Focus Group Discussions
Focus Group Discussions (FGDs) were also used to gather data used for this report. A total of71 FGDs were conducted. Participants at the FGDs included youths, women, elderly, and community and opinion leaders. FGDs were facilitated using an FGD guide covering 10 thematic areas namely, education, corruption, poverty, water and sanitation, environment, health, agriculture, civic conscious, infrastructure and job creation. FGDs discussed and nuanced community experiences with government social services.
Key Informant Interviews
Key informant interviews were conducted with district officials and political leaders including: Resident District Commissioners, Chief Administrative Officers, District health, production, education and environment officers, NRM district chairpersons. Key informants were purposively selected because of their knowledge and expertise of the thematic areas. KIs were facilitated by in-depth open-ended thematic interview guides. Interview guides were developed for each of the thematic area. A total of 372 KI interviews were conducted. The use of multiple data sources was intended to check validity and reliability. Information in government sector performance reports and national budgets was cross-referenced and checked with the Auditor General’s reports and FGDs, interviews and FGDs.
Data Handling, Management and Analysis
All the filled household survey questionnaires were checked for completeness, entered into a computer using STATA. Before analysis, the data set was cleaned. This exercise was conducted, a professional data management institution, and later transferred to the drafting team.
From the matrix above, out of a total 50 commitments that we audited, the NRM has made progress on 17, very limited or no progress on 23 and backtracked/ registered negative gains on ten commitments. It is also very clear that, so far, there are more areas where the NRM has performed averagely, followed by areas where it has made significant progress, and then, finally, areas where it has backtracked.
2.2 Macro-economic outlook
Uganda has experienced meek and favourable economic growth over the past two decades. In its 2016 Election Manifesto, the NRM-O promised to further increase economic growth to more than 10 per cent per annum, through targeted measures to increase productivity and production in agriculture, industry and service sectors (NRM, 2011). The Citizens’ Manifesto notes that despite the impressive economic growth figures, there exists a wide gap between those who have and those who do not have (UGMP, 2010).In the past two and half years the performance of the economy has experienced a mixed bag of gains i.e. regression in the first year and relative recovery over the past one and half years. Consequently, the more than 10 per cent economic growth rate as promised in the 2011 NRM Election Manifesto has not yet been attained as illustrated in the graph below, and the likelihood that this commitment will be attained by 2021 is questionable.

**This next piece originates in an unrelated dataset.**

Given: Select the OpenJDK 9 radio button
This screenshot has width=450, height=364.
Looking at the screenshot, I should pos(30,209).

In the period preceding the 2011 general elections, the economy experienced shocks resulting from inflationary tendencies, poor productivity and production of the Agricultural Sector, with GDP dropping from 6.6 per cent in 2010/2011 to 3.4 per cent in 2011/2012. While the period 2012/2013 indicated some semblance of recovery, registering a GDP of 5.1 per cent, sectors like agriculture with the largest employment potential continued to experience sluggish growth (GoU, 2013c). The sluggish growth of the agricultural sector has continued to affect rural folks who rely on the sector as the main source of livelihood. Farm prices for most of the commodities fluctuated, exposing farmers to unstable market prices and losses in some cases. Without, institutional cushions the incomes of the farmers have been greatly affected, often resulting into increased levels of poverty.

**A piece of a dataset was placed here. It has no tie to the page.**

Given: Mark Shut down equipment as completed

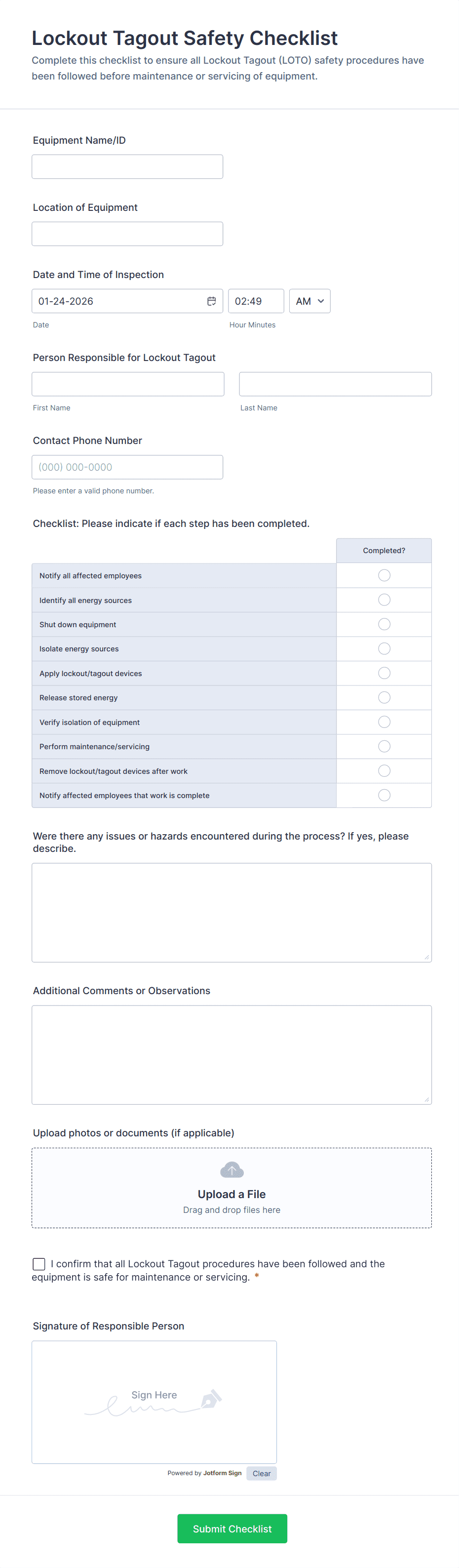Looking at the screenshot, I should [x=383, y=624].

Despite agriculture employing over 85 per cent of the population, it is emerging that productivity of the sector is affected by the fact that 61.1 per cent of the farmers never get agricultural extension services as indicated in the table 1 below.
This malaise in one of the key productive sectors ultimately affects the entire economy leading to poor growth rates. The failure of the NRM-O government to fund the sector to the internationally required standards and promised 15 per cent of the National budget could largely account for the poor performance of the economy.
Corruption
“…among all things, it would be unfair to expect this government to fight corruption, the challenge is that everybody seems to have been entangled in it, right from the top to the last individual with responsibility…the only solution is change of leadership…”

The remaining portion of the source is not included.